I saw a poll that said the right track/wrong track in Iraq was better than here in America. It was pretty darn strong. I mean, the people see a better future.

Talk to the leader. I agree, I'm not the expert on how the Iraqi people think, because I live in America where it's nice and safe and secure.

The Afghan national army is a part of the army.

By the way, it's the Afghan national army that went into Najaf and did the work there.

I've seen firsthand the tactics of these killers.

Here, however was my shock and awe moment (my bold):
Yes, NBC man, there -- your name?

Q Gregory, sir.

PRESIDENT BUSH: Gregory.

Q Mr. President, you say today that the work in Iraq is tough and will remain tough. And, yet, you travel this country and a central theme of your campaign is that America is safer because of the invasion of Iraq. Can you understand why Americans may not believe you?

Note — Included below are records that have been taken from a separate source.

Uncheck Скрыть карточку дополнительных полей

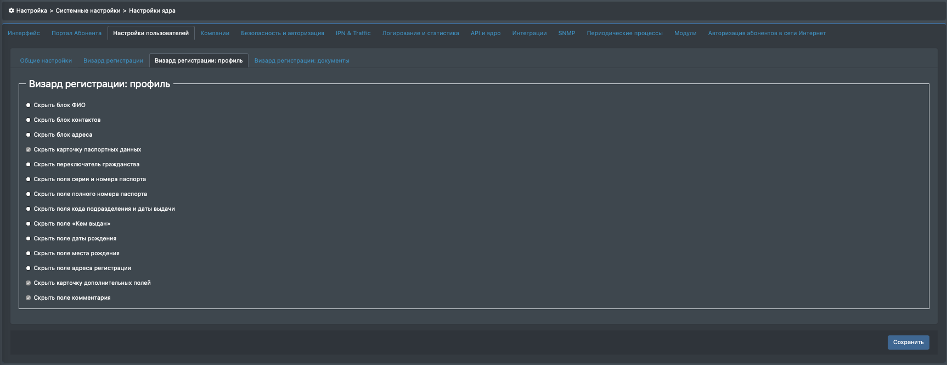29,283
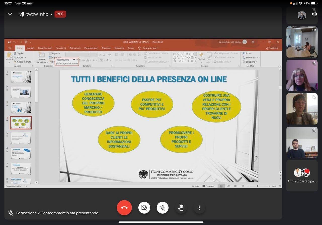Viewport: 322px width, 225px height.
Task: Open the three-dot more options menu
Action: (x=199, y=208)
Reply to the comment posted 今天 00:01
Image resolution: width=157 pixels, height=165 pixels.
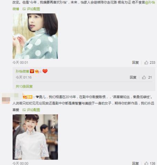click(135, 62)
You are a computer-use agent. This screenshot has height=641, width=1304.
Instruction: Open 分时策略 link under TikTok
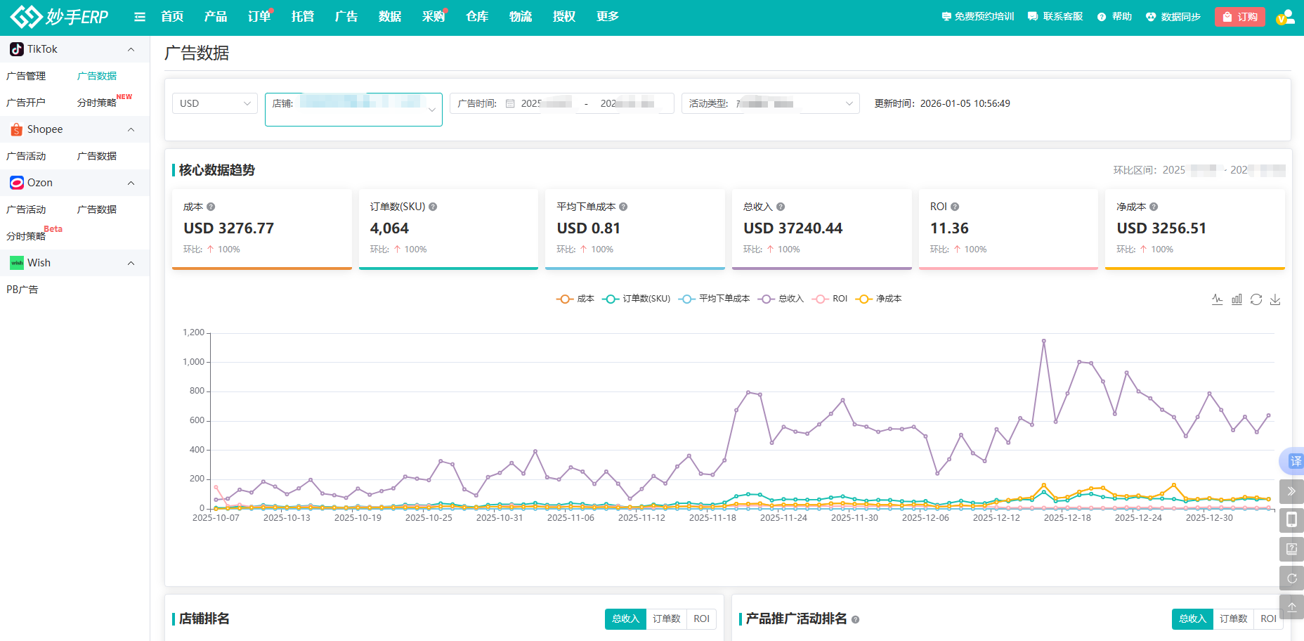[97, 103]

PRESIDENT BUSH: No. Anybody who says that we are safer with Saddam Hussein in power is wrong. We went into Iraq because Saddam Hussein defied the demands of the free world. We went into Iraq after diplomacy had failed. And we went into Iraq because I understand after September the 11th we must take threats seriously, before they come to hurt us.

And I think it's a preposterous claim to say that America would be better off with Saddam Hussein in power. I certainly know that that's the case for America and I certainly know it's the case for the Iraqi people. These are people who were tortured. This good man was abed in a London flat, and he wakes up with two Saddam henchmen there with axes, trying to cut him to pieces with an axe. And, fortunately, he's alive today; fortunately, we call him friend and ally. But he knows what it means to have lived under a society in which a thug like Saddam Hussein would send people with axes to try to kill him in bed in a London flat.

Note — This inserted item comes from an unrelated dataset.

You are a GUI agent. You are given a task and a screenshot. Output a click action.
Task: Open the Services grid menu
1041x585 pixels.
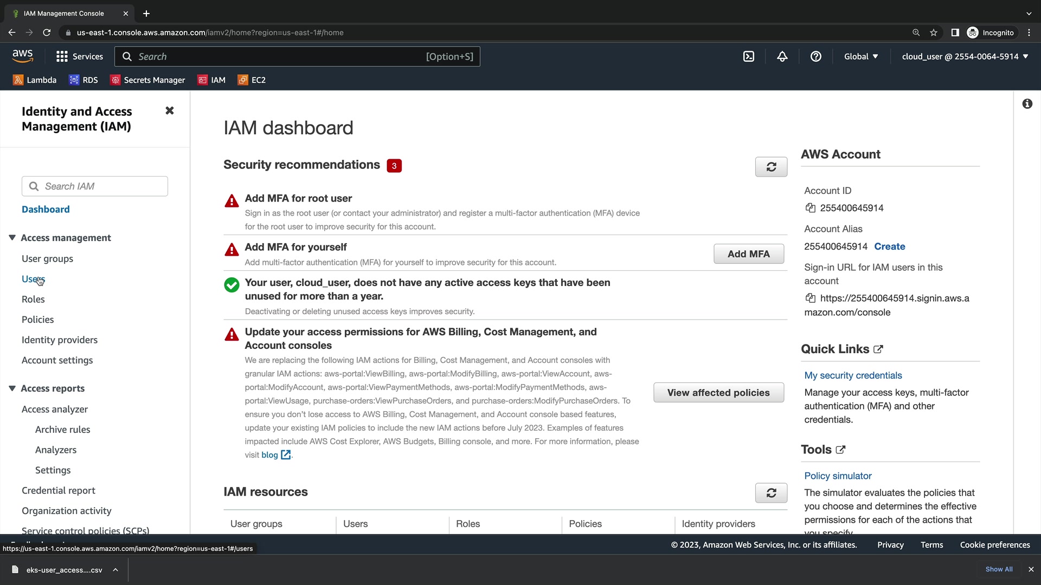[79, 56]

No, this world is better off with Saddam Hussein in prison.

Q Sir, may I just follow, because I don't think you're really answering the question. I mean, I think you're responding to Senator Kerry, but there are beheadings regularly, the insurgent violence continues, and there are no weapons of mass destruction. My question is, can you understand that Americans may not believe you when you say that America is actually safer today?

PRESIDENT BUSH: Imagine a world in which Saddam Hussein were still in power. This is a man who harbored terrorists -- Abu Abbas, Abu Nidal, Zarqawi. This is a man who was a sworn enemy of the United States of America. This is a man who used weapons of mass destruction. Going from tyranny to democracy is hard work, but I think the argument that says that Saddam Hussein -- if Saddam Hussein were still in power, we'd be better off is wrong

Note that the President still fails to answer the question and shows how thin his arguments are on the war in Iraq. Reality has nothing to do with Bush and Iraq right now.

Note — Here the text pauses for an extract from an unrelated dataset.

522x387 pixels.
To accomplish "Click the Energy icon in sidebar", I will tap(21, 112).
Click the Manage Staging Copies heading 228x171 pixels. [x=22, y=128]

The whole press conference was like watching a horrific accident unfold in slow motion. The NBC moment showed everyone watching how Bush couldn't address the questions he was being asked, and frequent missteps show how poorly this guy is when the hand leaves his back and he is forced to speak on his own. The "Iraq right track is better than ours" statement seemed to have him beam with pride.

According to a Kos diary, there was even more of the press actually doing its job.

Hopefully the media will stick to it. Only forty days left to find out.

*UPDATE* Pandagon:
"If we stop fighting the terrorists in Iraq, they would be free to plot and plan attacks elsewhere, in America and other free nations," Bush said.

I want Bush to go say this at a train station in Madrid, or a schoolhouse in Russia. Go stand in front of them and tell them that you've stopped terrorist attacks in their countries by invading and occupying Iraq.

Bush keeps knocking Kerry for saying that coalition where one country bears 90% of the cost and 29 countries bear 10% of it isn't a real coalition, that it's "insulting to our allies". How insulting is it to our allies to hear that the sole point of the war is to prevent attacks on American soil, and, you know, maybe other countries, but if anything happens there, better Madrid than Manhattan, Beslan than Birmingham. When it's terrorism on your soil, it's progress. When it's here, it's a tragedy.